Conditional checkpoints are a practical and powerful tool. Premise is simple: you setup a condition and, while debugging, execution only stops if condition is met.
The key word here is condition, whose potential is sometimes underestimated even though the conditions input dialog is quite explicit about its options (sorry dialog pic is in Spanish):
So, a commonly missed feature is that breakpoint can stop in case a value has changed. I have no clue why people is missing this (me the first one). Maybe it's a usability problem (put the blame on them, as usual).
The second feature that is often missed it's a misuse of conditional breakpoints which I like to call conditional cheatpoints.

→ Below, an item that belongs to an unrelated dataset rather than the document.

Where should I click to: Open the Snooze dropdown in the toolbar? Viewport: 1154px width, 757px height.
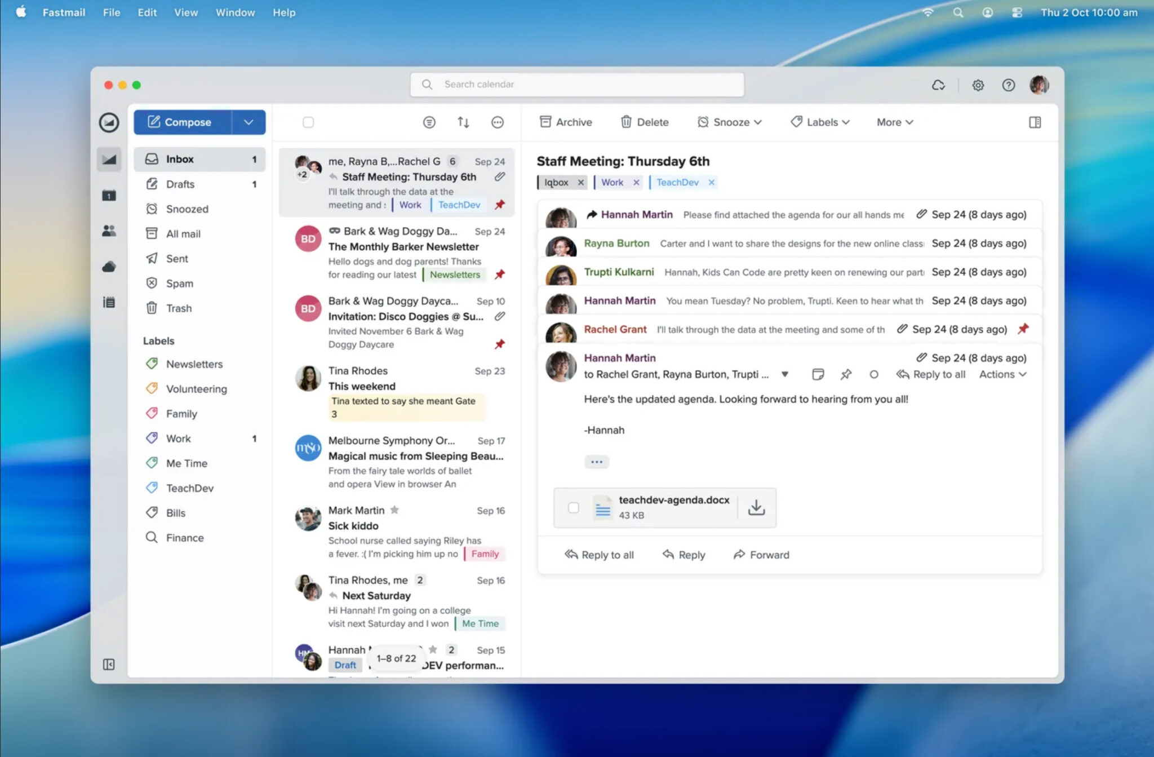click(x=729, y=122)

Think about a conditional break point as a function that is called and stops execution depending on its results. Give it an evil twist... and you have an open door for sloppy code injection! Whatever you state in the conditional break point condition will be executed every time execution flow reaches the line with the break point. BTW, credit for conditional cheatpoints for Jordi Rodriguez, who discovered them to me.
What the hell I am using conditional cheakpoints for?
When I work with slow to compile solutions and I make a mistake which prevents code to take the execution path I would like to test, sometimes I can add a cheatpoint to force code to take the execution path I want without having to stop execution and recompiling it.
Example:
In the following screenshot you can see that I set hasStock to true in the condition breakpoint. This way, even if HasStock method has a bug which returns false by mistake I can force the execution of the stock removal code.